== Text shown ==
Millers and Saints Distillery
Location: St. Louis Park, MN
Distiller: Joe Muggli
Current Products: Millers and Saints Vodka
Upcoming Products: whiskey and bourbon
Millers and Saints is a local Twin Cities distillery with a big family feel. Joe Muggli grew up in a family of 11 that always had a hand in making things themselves, even to this day. From a 4 acre farm to bee keeping to grapevines. His father-in-law, Ron Olney, was a career military officer who traveled the world experiencing many flavors and tastes, including being given his first taste of whiskey by a Georgia moonshiner as a young lad. That lifetime has given him the palate and the passion to make great spirits.
The family connections don't stop there. Those two found they had a willing partner, and spirit helping hand in Joe's brother-in-law, Jason Schoneman. It just so happens that Jason had started an alcohol business of his own a while back - Steel Toe Brewing. With all the pieces falling into place, Millers and Saints Distillery was on its way to producing craft spirits. Let's find out more.
Distiller Profile: Joe Muggli and Ron Olney
WD: How did Millers and Saints Distillery come about? What made you say, "Yeah, let's start making booze?"
M&S: Ron explains it this way: "After years of contemplating world peace over shots of alcohol in bars and camps around the world, I realized I wanted to make niche spirits that I would like. I had tasted alcohols made in old backyard-style pot stills using wood fires and was struck by the freshness of the aromas and tastes. Not at all "industrial". Moving to Minnesota in 2011, I continued this conversation with my son-in-laws Joe Muggli and Jason Schoneman, and discovered they shared the vision. We developed a plan, researched the industry, attended distillery schooling, enlisted mentors and struck out to create pre-prohibition spirits.
WD: You have a little help from Steel Toe Brewing, but you distill all your own spirits, correct?
M&S: Correct. Steel Toe Brewing makes the wash for our spirits to our specifications, and then it is pumped to our still which is literally a few feet from the fermentor. Jason, Ron and I came up with the recipe for the vodka wash after many test batches. We wanted to make sure we had the right taste and flavor profile, a spirit that we liked and were proud to produce. We wanted to expand the idea of what a vodka is, vodkas are not flavorless and tasteless. Do a taste comparison and you will see. Millers and Saints has a role in defining craft vodka in Minnesota (eventually whiskey, and other spirits), and we hope our customers enjoy what we are producing. It sure has been a lot of work to get to where we are at. All distilling is done with Millers and Saints equipment and by its owners. We do not purchase industrial neutral grain spirits and call it craft.

== Data entries ==
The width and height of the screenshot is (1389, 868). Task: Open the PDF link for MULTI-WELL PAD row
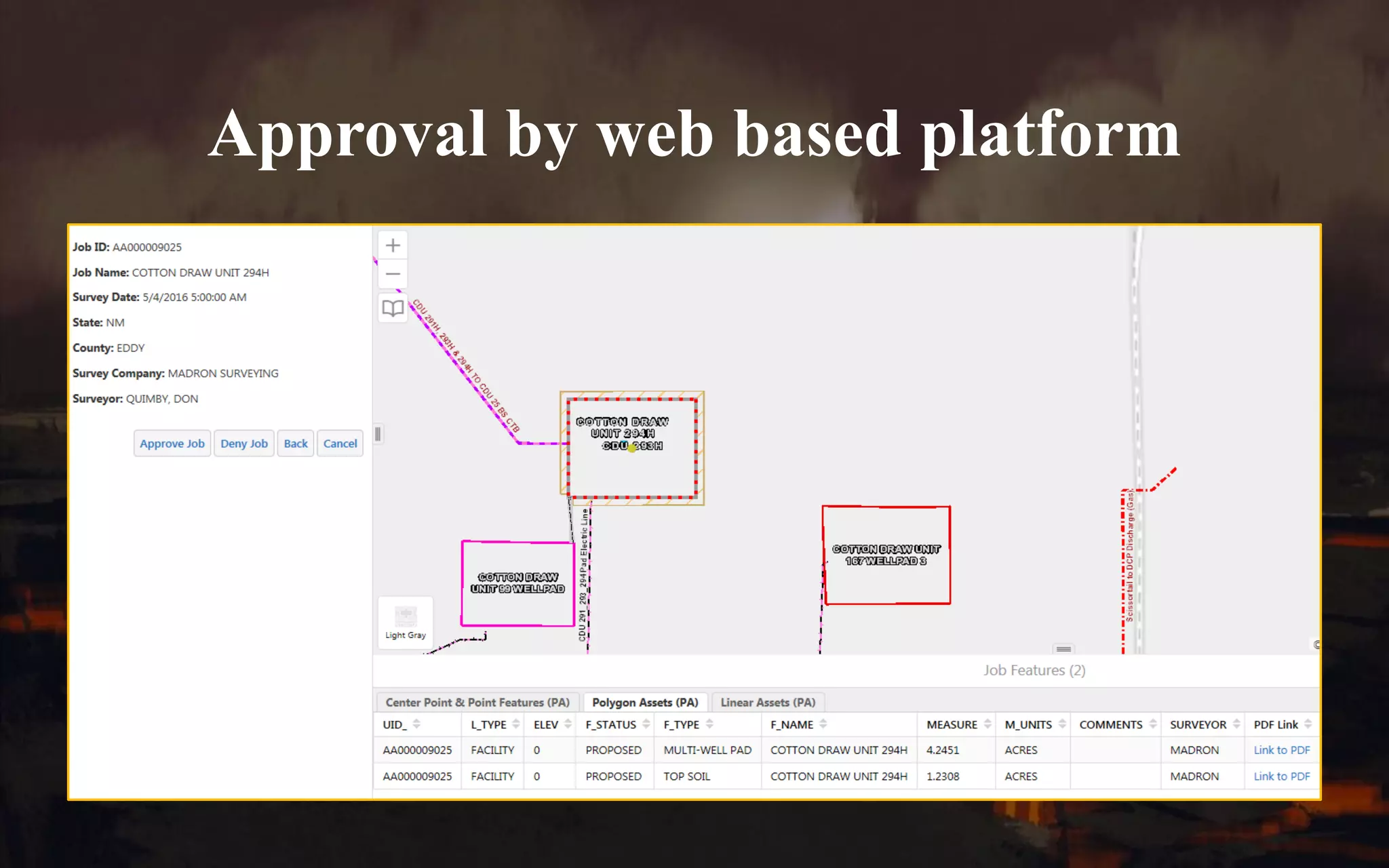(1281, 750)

==

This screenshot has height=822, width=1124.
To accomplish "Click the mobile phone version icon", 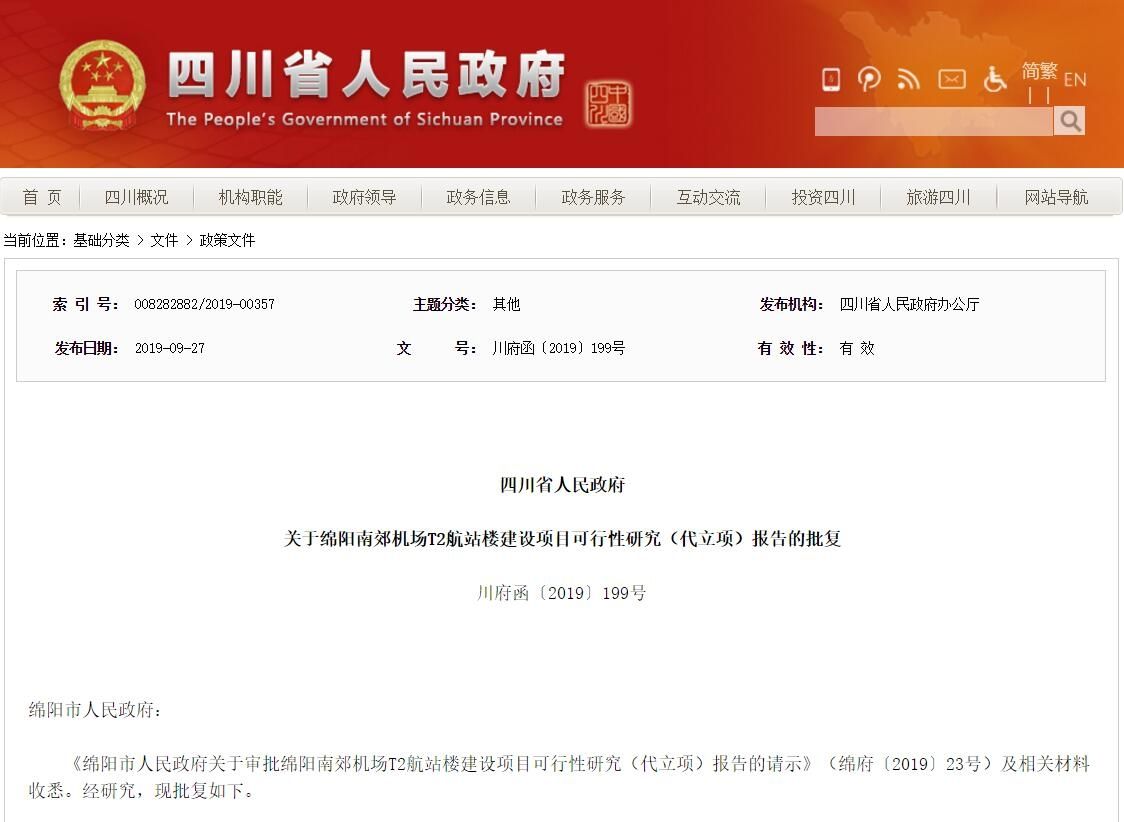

== Exercise tasks ==
**A)** Name every person identified by name in the Millers and Saints Distillery profile.
**B)** Write out the part of the Millers and Saints Distillery profile that opens with the words containing "M&S: Ron explains" and closes with "create pre-prohibition spirits.".

== Solved tasks ==
**A)** Joe Muggli, Ron Olney, Jason Schoneman

**B)**
M&S: Ron explains it this way: "After years of contemplating world peace over shots of alcohol in bars and camps around the world, I realized I wanted to make niche spirits that I would like. I had tasted alcohols made in old backyard-style pot stills using wood fires and was struck by the freshness of the aromas and tastes. Not at all "industrial". Moving to Minnesota in 2011, I continued this conversation with my son-in-laws Joe Muggli and Jason Schoneman, and discovered they shared the vision. We developed a plan, researched the industry, attended distillery schooling, enlisted mentors and struck out to create pre-prohibition spirits.